El presidente de Paraguay está aislado
Asunción, Reuters
Según encuestas a pie de urna, cuyos resultados tienden a ser confirmados por recuentos oficiales parciales, el candidato impulsado desde el gobierno, Bader Rachid, perdió la presidencia partidista que ejercía desde 1999 a manos del disidente Nicanor Duarte Frutos. «El efecto práctico de la votación del domingo es que la presidencia queda todavía más aislada que antes», dijo a Reuters el sociólogo Carlos Martini.
«El presidente está ahora en una doble desventaja: en agosto perdió la vicepresidencia a manos de la oposición y ahora pierde los principales cargos dentro del partido», agregó.
La vicepresidencia paraguaya, que estaba vacante desde el asesinato del vicepresidente colorado Luis María Argaña, en marzo de 1999, fue ganada en agosto del año pasado por Julio César Franco, jefe del Partido Liberal, la principal agrupación opositora del país.
González Macchi también carece de mayoría propia en el Congreso, y sólo contaba con el apoyo pleno del grupo de Rachid en el Partido Colorado, que se convertiría en la segunda minoría si las encuestas se confirman.
La primera minoría correspondería a los seguidores del ex general golpista Lino Oviedo, cuyo principal objetivo es tumbar al mandatario, a quien acusan de graves hechos de corrupción.
«Esto es fatal para González Macchi», aseguró el senador Diógenes Martínez, un disidente del oficialismo. «A partir de ahora va a tener que enfrentar una oposición interna brutal, especialmente de parte de Duarte Frutos».
Oviedo está preso en Brasil, sometido a un proceso de extradición bajo el cargo de urdir el asesinato de Argaña, y por otro lado debe pagar una condena a 10 años de cárcel por un intento de golpe de Estado de 1996.
Sin embargo, sigue teniendo fuerte influencia en la política interna paraguaya.
Duarte Frutos anunció que buscará la presidencia del país en el año 2003, cuando el actual mandatario entregue el cargo al que llegó desde la jefatura del Congreso, el tercer cargo en la sucesión del poder, tras el asesinato de Argaña y la renuncia del entonces presidente Raúl Cubas. «Sin dudas, este nuevo mapa político y la candidatura de Duarte Frutos va a significar un aumento del enfrentamiento retórico y fuertes presiones sobre el gobierno, que ya está en el piso en materia de prestigio», acotó Martini.
Inicialmente, González Macchi contó con el apoyo de las principales agrupaciones opositoras, incluyendo el Partido Liberal, pero también perdió esa alianza.
Según encuestas de consultoras privadas, González Macchi tiene una popularidad apenas por encima del diez por ciento.

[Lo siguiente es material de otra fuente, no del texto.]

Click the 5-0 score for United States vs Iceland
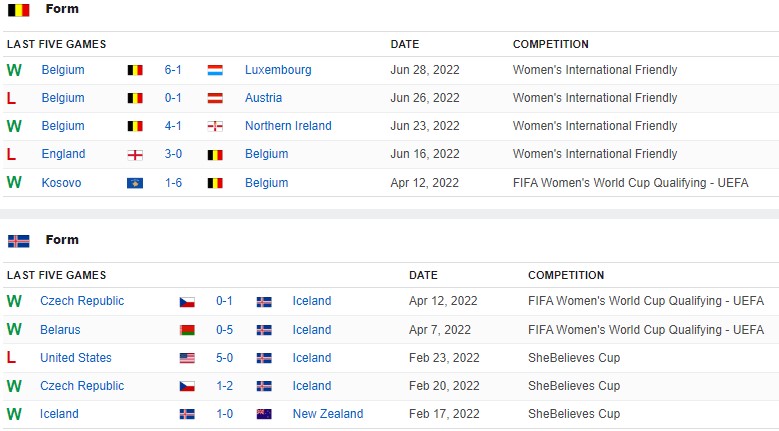(x=224, y=358)
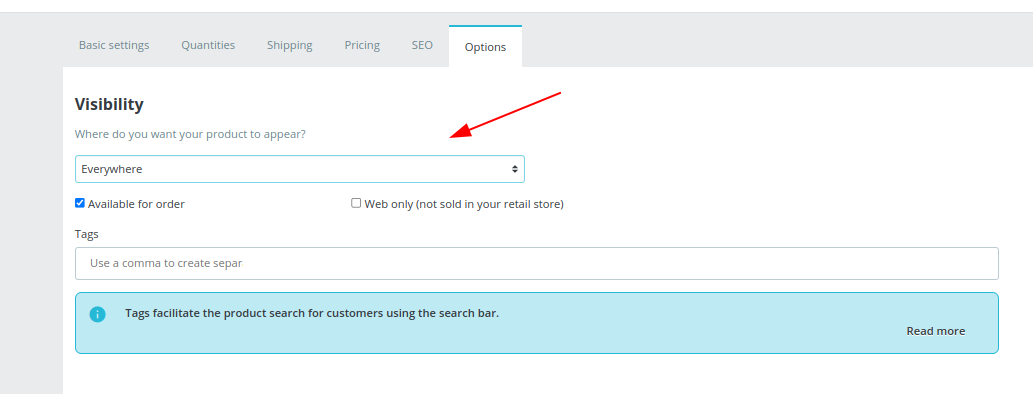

«Este escenario no significa necesariamente que esté comprometida la continuidad del presidente hasta 2003, sino que está en una situación técnica de parálisis política», dijo el analista político Luis Fretes. «Las disidencias dentro del oficialismo son apenas de forma, porque el sistema se mantiene con las nuevas figuras», añadió. «Pero aunque sólo estén perfeccionando al monstruo, le insuflan el poder de tener su propia oposición interna».